Santo Domingo, D.N.- La 31.ª Bienal Nacional de Artes Visuales (BNAV) 2025 fue inaugurada en Santo Domingo con una dedicatoria especial a la maestra Elsa Núñez, en reconocimiento a una trayectoria que supera las seis décadas y a una obra que ha marcado —con rigor técnico, sensibilidad poética y conciencia social— la historia del arte contemporáneo dominicano.
La ceremonia de apertura se celebró el sábado 30 de agosto de 2025 en la explanada frontal del Museo de Arte Moderno (MAM), en la Plaza de la Cultura Juan Pablo Duarte, encabezada por el ministro de Cultura, Roberto Ángel Salcedo. En ese marco, el Ministerio de Cultura entregó a Núñez una placa de reconocimiento por su contribución al desarrollo artístico nacional.
Un homenaje que coloca a Elsa Núñez en el centro de la principal cita del arte dominicano
La dedicatoria a Elsa Núñez no se limita a un gesto protocolar. Según la nota oficial del Ministerio de Cultura, la artista expresó su emoción por recibir el homenaje precisamente en la Bienal, a la que definió como un espacio de búsqueda y transformación. En sus palabras, “el arte es una forma de resistencia”, una manera de dialogar con el país y con su belleza “herida”.
En paralelo, la cobertura periodística subraya que la Bienal no solo honra su carrera: también le reserva un espacio expositivo dentro del propio circuito del MAM. En entrevista, Núñez explicó que, para conformar la muestra, incluso debió gestionar préstamos de obras ya vendidas, con el propósito de presentar un recorrido representativo por distintas etapas de su producción.
La exposición central: “Elsa Núñez. Obra Abstracta 1965-2025”
Diversos textos y reseñas coinciden en que el homenaje se articula alrededor de una propuesta curatorial específica: la exposición “Elsa Núñez. Obra Abstracta 1965-2025”, descrita como la actividad central del reconocimiento y como su primera exposición antológica basada exclusivamente en su producción abstracta, integrada por alrededor de 30 obras realizadas a lo largo de seis décadas.
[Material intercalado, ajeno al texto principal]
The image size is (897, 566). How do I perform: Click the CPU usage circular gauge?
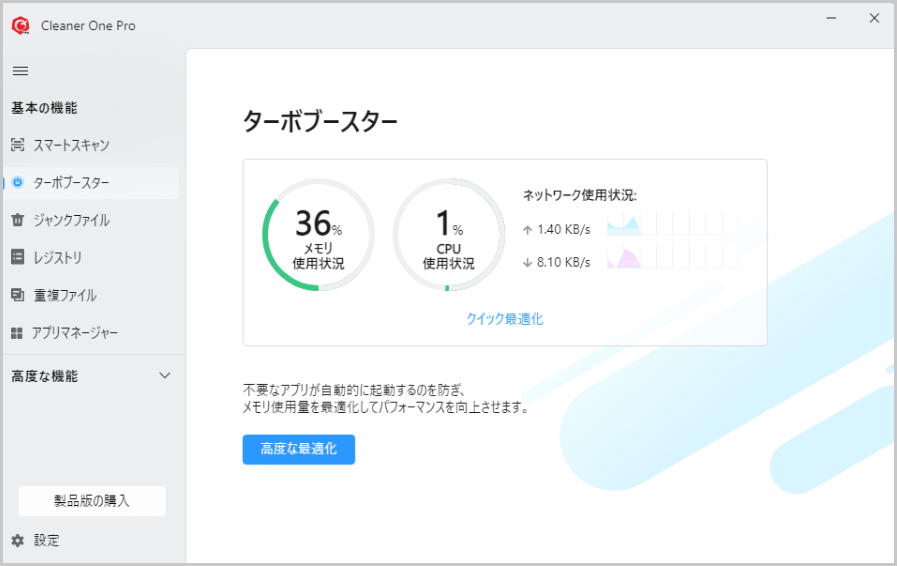click(x=448, y=236)
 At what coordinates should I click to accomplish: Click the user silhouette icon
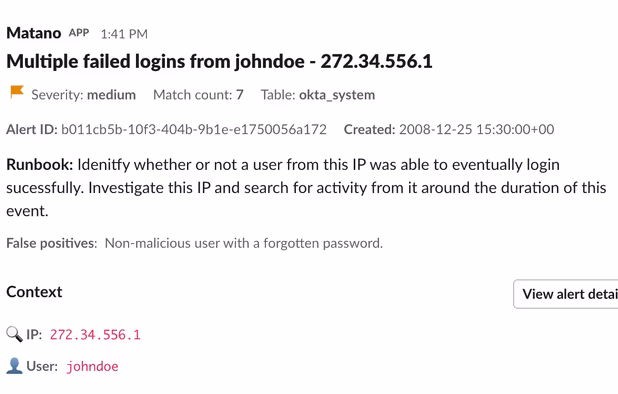[x=15, y=366]
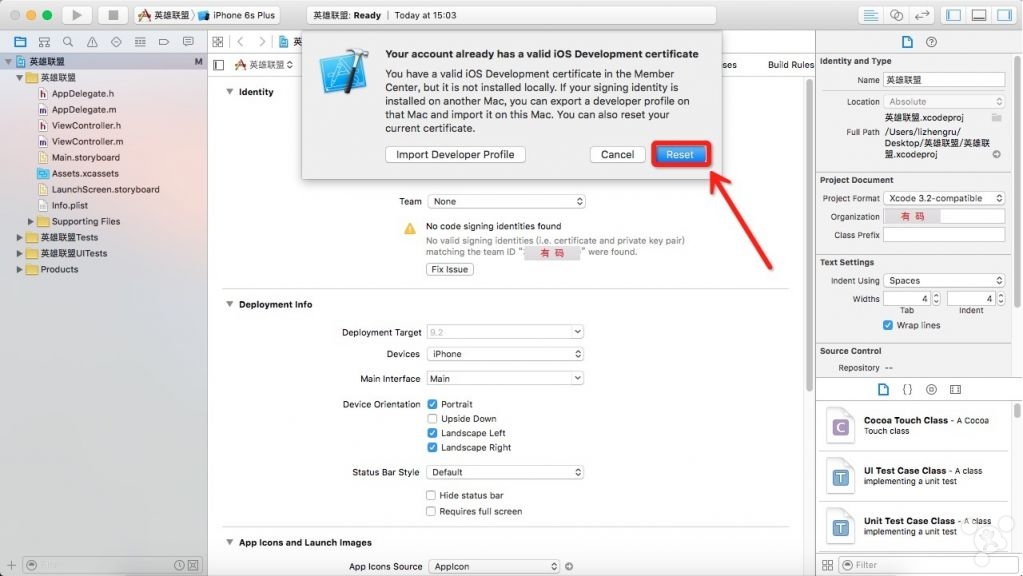
Task: Uncheck the Portrait orientation checkbox
Action: pos(432,405)
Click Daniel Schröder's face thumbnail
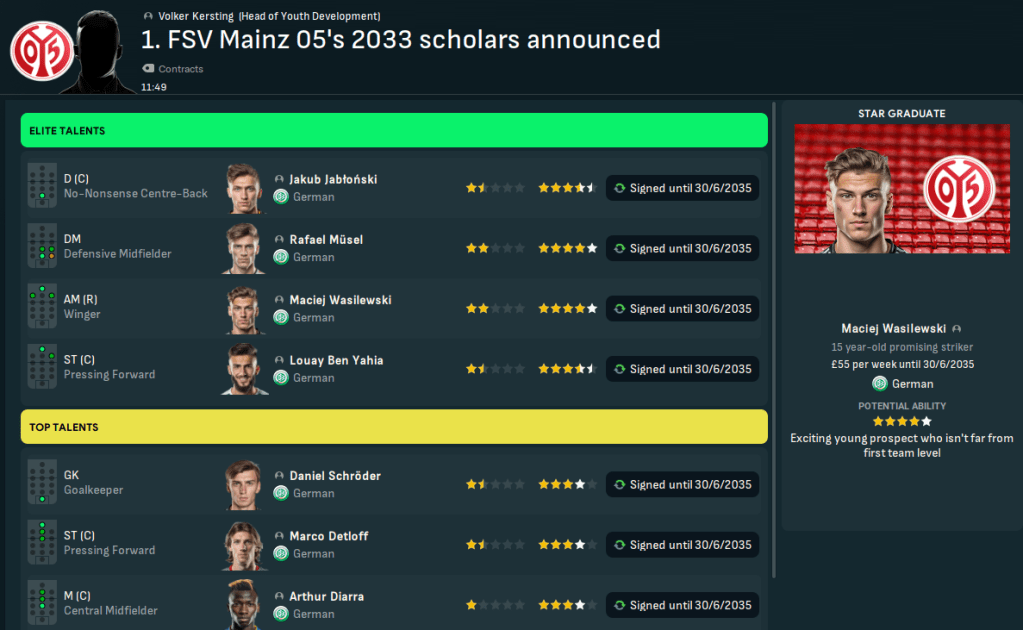This screenshot has height=630, width=1023. coord(243,484)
La selección —según la reseña— traza un arco amplio: desde piezas de su producción abstracta de las décadas de 1970 a 1990 (con obras emblemáticas como Luna llena y Madre Tierra), hasta un cuerpo más reciente (1995-2025) donde la artista profundiza en un lenguaje donde conviven naturaleza, cosmos, materia y música como pulsos expresivos.
Una bienal de gran escala: participación, selección y premios
Además del homenaje, la inauguración confirmó el alcance de la Bienal como plataforma nacional. La nota oficial reporta que para esta edición se recibieron 609 obras, de las cuales 210 fueron seleccionadas por un jurado especializado.
La convocatoria y bases publicadas meses antes por el propio Ministerio ya habían adelantado que el evento distribuiría RD$3.7 millones en premios, además de detallar categorías y requisitos técnicos para las obras participantes, ratificando el carácter competitivo y profesional de la BNAV.
La artista en voz propia: crear como permanencia
En vísperas del homenaje, Elsa Núñez sintetizó en una frase la energía que sostiene su práctica: “Cuando pinto me transporto y me rejuvenezco interiormente”.
Esa vitalidad se percibe también en la manera en que ella misma describe su evolución: desde una etapa temprana de fuerte dramatismo y carga social, hasta el encuentro —cada vez más decisivo— con la abstracción, donde la figura humana se desplaza y el paisaje interior se convierte en materia, luz y ritmo. En su relato, la abstracción no representa ruptura con la realidad, sino otra forma de nombrarla.
Una dedicatoria que también es pedagogía y futuro
La Bienal 2025 ha funcionado, además, como espacio de formación y mediación. Una visita académica organizada por UNIBE destaca el homenaje a Elsa Núñez como eje para explorar museología, museografía y curaduría, y la define como “ícono” y referente para mujeres creadoras del siglo XX.
En ese sentido, dedicarle la 31.ª BNAV a Elsa Núñez es también afirmar un legado que trasciende la pintura: el de la formación, la disciplina, la investigación estética y la responsabilidad cultural de una vida dedicada al arte.